Some embodiments may use a method based on the parameter-shift rule to determine a gradient, where the method based on the parameter-shift rule may include operations such as evaluating a cost function at one or more shifted parameter positions. Some embodiments may implement different implementations of the parameter-shift rule based on a number of parameters. For example, a system may first provide a set of input parameters to a quantum circuit to determine a current quantum circuit output and then shift one or more values of the set of input parameters by π/2 or some other constant value to obtain a set of shifted input parameters. The system may then provide the set of shifted parameter inputs to the quantum circuit to generate an additional quantum circuit output and determine a gradient direction and associated gradient based on the current quantum circuit output and the additional quantum circuit output. For example, some embodiments may determine a gradient based on the difference between the first and additional quantum circuit output. Alternatively, or additionally, some embodiments may directly configure a quantum circuit to implement this set of operations to determine a gradient, where a system may include a first quantum circuit to determine a cost function output and a second quantum circuit to determine a gradient for a cost function.
As used in this disclosure, the Fubini-Study metric may be determined as an approximated Fubini-Study metric or a full Fubini-Study metric. Some embodiments may determine a Fubini-Study metric by determining the approximated Fubini-Study metric. When determining an approximated Fubini-Study metric, some embodiments may first determine sets of values representing diagonal submatrices based on a quantum circuit, where each respective submatrix may represent a respective layer of a quantum circuit. Determining a respective set of values representing a respective diagonal submatrix for a respective layer may include determining a respective quantum sub-circuit representing a set of quantum logic gates of prior layers for the respective layer. Some embodiments may then execute the respective diagonal submatrix based on a set of input parameters to obtain corresponding measurements for the respective diagonal submatrix. Some embodiments may determine the diagonal and off-diagonal terms for each respective block submatrix for the respective layers of the quantum circuit to obtain a full Fubini-Study metric. In some embodiments, the off-diagonal blocks in a full Fubini-Study metric may be computed with respect to parameters across the respective layers, in contrast to parameters within the respective layers.
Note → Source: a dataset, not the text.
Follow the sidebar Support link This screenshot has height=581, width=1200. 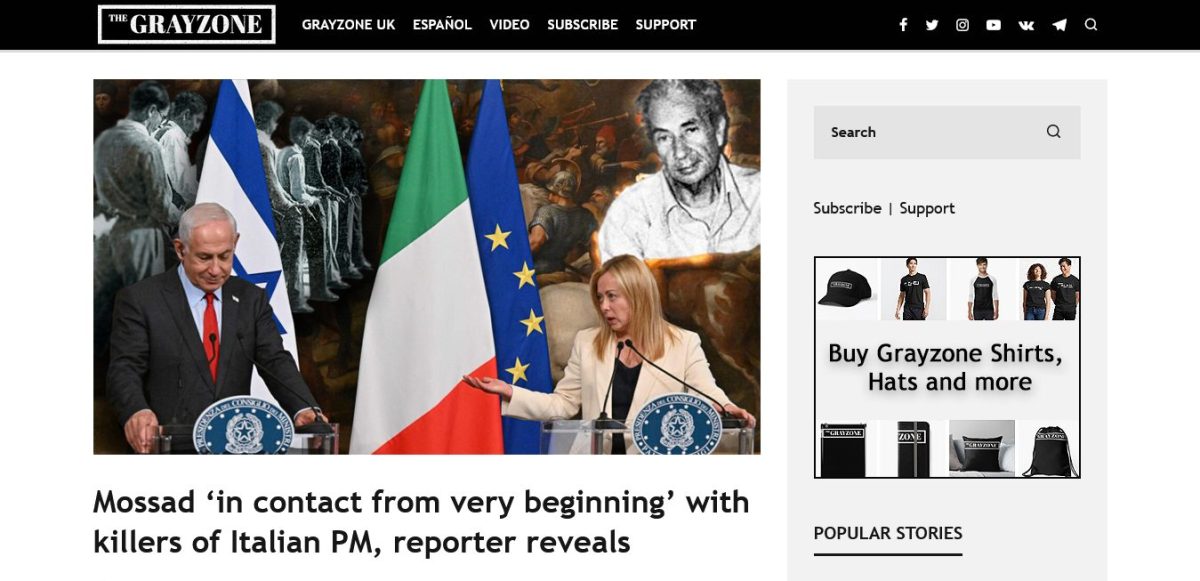(927, 208)
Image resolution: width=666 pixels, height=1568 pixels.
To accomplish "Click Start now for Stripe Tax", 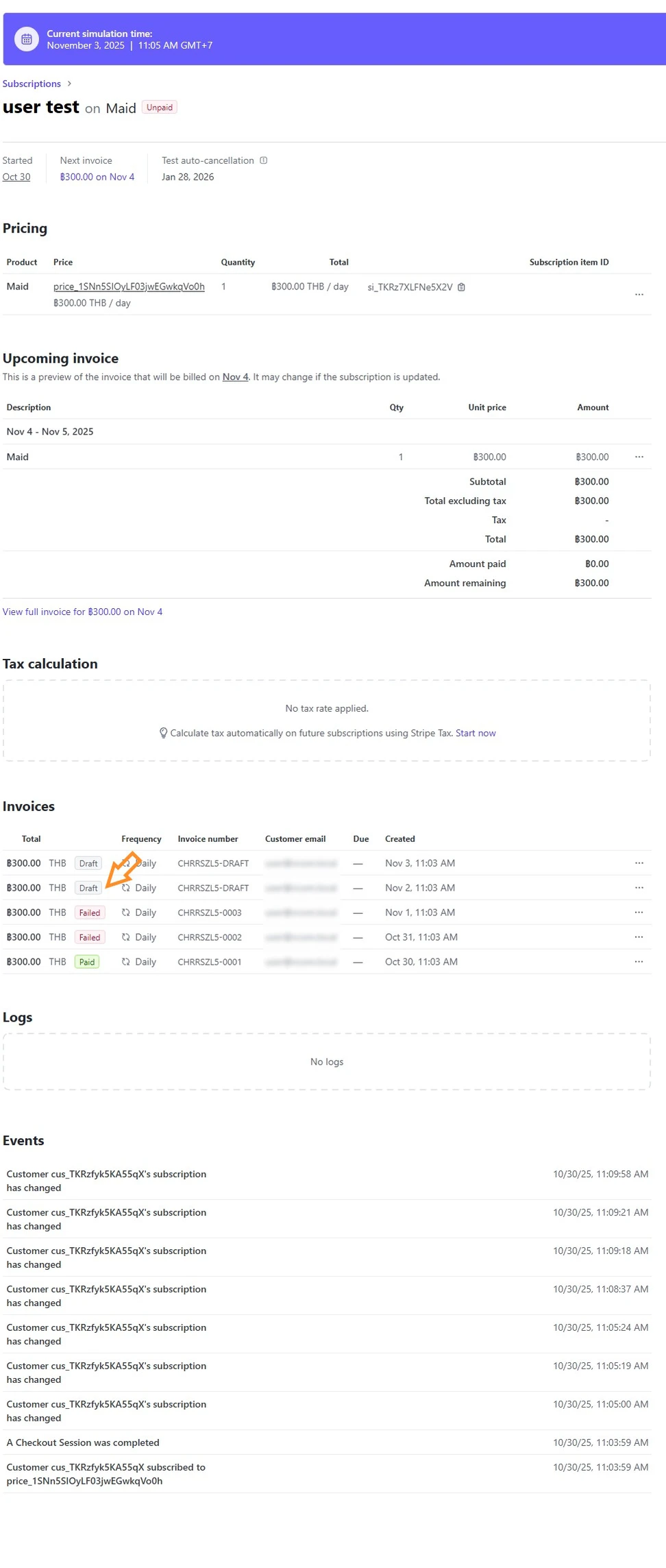I will 476,733.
Alternatively, some embodiments may determine a full Fubini-Study metric by using both diagonal and off-diagonal submatrices. Various methods may be used to determine a full Fubini-Study metric. For example, some embodiments may use the method described by Guo et al. (Guo, M., Hernandez, J., Myers, R. C. and Ruan, S. M., 2018. Circuit complexity for coherent states. Journal of High Energy Physics, 2018(10), pp. 1-60), the entirety of which is incorporated herein.
Some embodiments may implement a method based on a parameter-shift rule to determine the Fubini-Study metric when determining a gradient. For example, some embodiments may determine a set of metric values by implementing a set of parameter-shift rules for each diagonal and off-diagonal term of a Fubini-Study metric tensor. Furthermore, some embodiments may determine a gradient based on a Fubini-Study metric by determining an inversion of the Fubini-Study metric and setting the gradient to be a product of the Fubini-Study metric. For example, some apply the operations described by Equations E.1, E.2, and E.3 below, where “FullFubiniMetric” represents a function to determine a full Fubini-Study metric based on a set of input parameters θ_i, “PseudoInvert” represents an inversion function that performs a pseudo-inversion operation based on the full Fubini-Study metric, and ∇_Euclf(θ_i) represents a gradient in Euclidean space of a function at the set of input parameters θ_i. for the output of a quantum circuit or another function, and where some embodiments may use an approximated Fubini-Study Metric in place of a full Fubini-Study metric:
F(θ_i)=FullFubiniMetric(θ_i) (E.1)
F(θ_i)⁻¹=PseudoInvert(F(θ_i) (E.2)
∇_f(θ_i)=F(θ_i)⁻¹∇_Eucl f(θ_i) (E.3)
While some embodiments may determine a gradient using a natural gradient method, some embodiments may instead use another type of descent method, such as a Euclidean gradient descent method in the gate parameter space of a set of operators. For example, some embodiments may use a quantum circuit configured with an initial set of parameters to determine a set of quantum circuit cost function outputs and determine a set of differentials in the parameter space of the initial set of parameters based on variations in the initial set of parameters. Some embodiments may then use the set of differentials and their associated changes in the output space of the quantum circuit to determine a set of first-order derivatives representing a gradient in the parameter space.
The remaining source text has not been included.